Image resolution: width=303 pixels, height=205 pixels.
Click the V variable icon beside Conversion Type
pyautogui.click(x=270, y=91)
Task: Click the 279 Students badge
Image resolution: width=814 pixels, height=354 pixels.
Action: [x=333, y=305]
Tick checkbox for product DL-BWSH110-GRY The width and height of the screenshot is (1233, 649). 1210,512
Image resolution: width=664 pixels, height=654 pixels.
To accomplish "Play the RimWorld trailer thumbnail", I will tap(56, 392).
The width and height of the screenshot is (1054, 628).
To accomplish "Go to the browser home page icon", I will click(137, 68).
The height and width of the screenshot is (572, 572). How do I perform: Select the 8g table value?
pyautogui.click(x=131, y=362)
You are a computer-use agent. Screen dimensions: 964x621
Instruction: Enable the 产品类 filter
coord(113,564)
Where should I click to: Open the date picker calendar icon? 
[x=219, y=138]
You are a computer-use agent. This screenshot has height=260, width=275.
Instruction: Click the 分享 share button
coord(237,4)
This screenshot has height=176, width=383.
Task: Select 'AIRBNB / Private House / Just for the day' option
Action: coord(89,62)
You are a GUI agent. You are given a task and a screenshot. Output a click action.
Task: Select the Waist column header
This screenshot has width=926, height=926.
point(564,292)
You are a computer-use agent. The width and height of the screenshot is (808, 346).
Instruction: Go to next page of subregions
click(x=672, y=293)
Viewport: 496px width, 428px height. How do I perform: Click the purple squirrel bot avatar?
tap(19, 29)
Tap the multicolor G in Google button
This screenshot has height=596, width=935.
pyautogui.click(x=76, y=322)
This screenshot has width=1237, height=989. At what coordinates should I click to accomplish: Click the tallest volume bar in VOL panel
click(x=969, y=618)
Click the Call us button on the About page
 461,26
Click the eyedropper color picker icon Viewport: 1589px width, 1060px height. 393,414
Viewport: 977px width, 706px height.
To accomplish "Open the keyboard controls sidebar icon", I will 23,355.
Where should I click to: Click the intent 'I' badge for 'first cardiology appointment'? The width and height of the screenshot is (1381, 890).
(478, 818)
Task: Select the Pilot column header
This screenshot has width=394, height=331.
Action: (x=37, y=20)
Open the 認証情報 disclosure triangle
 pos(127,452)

» YOUR GOAL
Express all the items above as a Markdown table with two columns, No. and Text. Put each line in its own numbered row and leave out blank lines.

» OUTPUT
| No. | Text |
|---|---|
| 1 | Image resolution: width=303 pixels, height=205 pixels. |
| 2 | Click the V variable icon beside Conversion Type |
| 3 | pyautogui.click(x=270, y=91) |
| 4 | Task: Click the 279 Students badge |
| 5 | Image resolution: width=814 pixels, height=354 pixels. |
| 6 | Action: [x=333, y=305] |
| 7 | Tick checkbox for product DL-BWSH110-GRY The width and height of the screenshot is (1233, 649). 1210,512 |
| 8 | Image resolution: width=664 pixels, height=654 pixels. |
| 9 | To accomplish "Play the RimWorld trailer thumbnail", I will tap(56, 392). |
| 10 | The width and height of the screenshot is (1054, 628). |
| 11 | To accomplish "Go to the browser home page icon", I will click(137, 68). |
| 12 | The height and width of the screenshot is (572, 572). How do I perform: Select the 8g table value? |
| 13 | pyautogui.click(x=131, y=362) |
| 14 | You are a computer-use agent. Screen dimensions: 964x621 |
| 15 | Instruction: Enable the 产品类 filter |
| 16 | coord(113,564) |
| 17 | Where should I click to: Open the date picker calendar icon?  |
| 18 | [x=219, y=138] |
| 19 | You are a computer-use agent. This screenshot has height=260, width=275. |
| 20 | Instruction: Click the 分享 share button |
| 21 | coord(237,4) |
| 22 | This screenshot has height=176, width=383. |
| 23 | Task: Select 'AIRBNB / Private House / Just for the day' option |
| 24 | Action: coord(89,62) |
| 25 | You are a GUI agent. You are given a task and a screenshot. Output a click action. |
| 26 | Task: Select the Waist column header |
| 27 | This screenshot has width=926, height=926. |
| 28 | point(564,292) |
| 29 | You are a computer-use agent. The width and height of the screenshot is (808, 346). |
| 30 | Instruction: Go to next page of subregions |
| 31 | click(x=672, y=293) |
| 32 | Viewport: 496px width, 428px height. How do I perform: Click the purple squirrel bot avatar? |
| 33 | tap(19, 29) |
| 34 | Tap the multicolor G in Google button |
| 35 | This screenshot has height=596, width=935. |
| 36 | pyautogui.click(x=76, y=322) |
| 37 | This screenshot has width=1237, height=989. At what coordinates should I click to accomplish: Click the tallest volume bar in VOL panel |
| 38 | click(x=969, y=618) |
| 39 | Click the Call us button on the About page |
| 40 |  461,26 |
| 41 | Click the eyedropper color picker icon Viewport: 1589px width, 1060px height. 393,414 |
| 42 | Viewport: 977px width, 706px height. |
| 43 | To accomplish "Open the keyboard controls sidebar icon", I will 23,355. |
| 44 | Where should I click to: Click the intent 'I' badge for 'first cardiology appointment'? The width and height of the screenshot is (1381, 890). |
| 45 | (478, 818) |
| 46 | Task: Select the Pilot column header |
| 47 | This screenshot has width=394, height=331. |
| 48 | Action: (x=37, y=20) |
| 49 | Open the 認証情報 disclosure triangle |
| 50 |  pos(127,452) |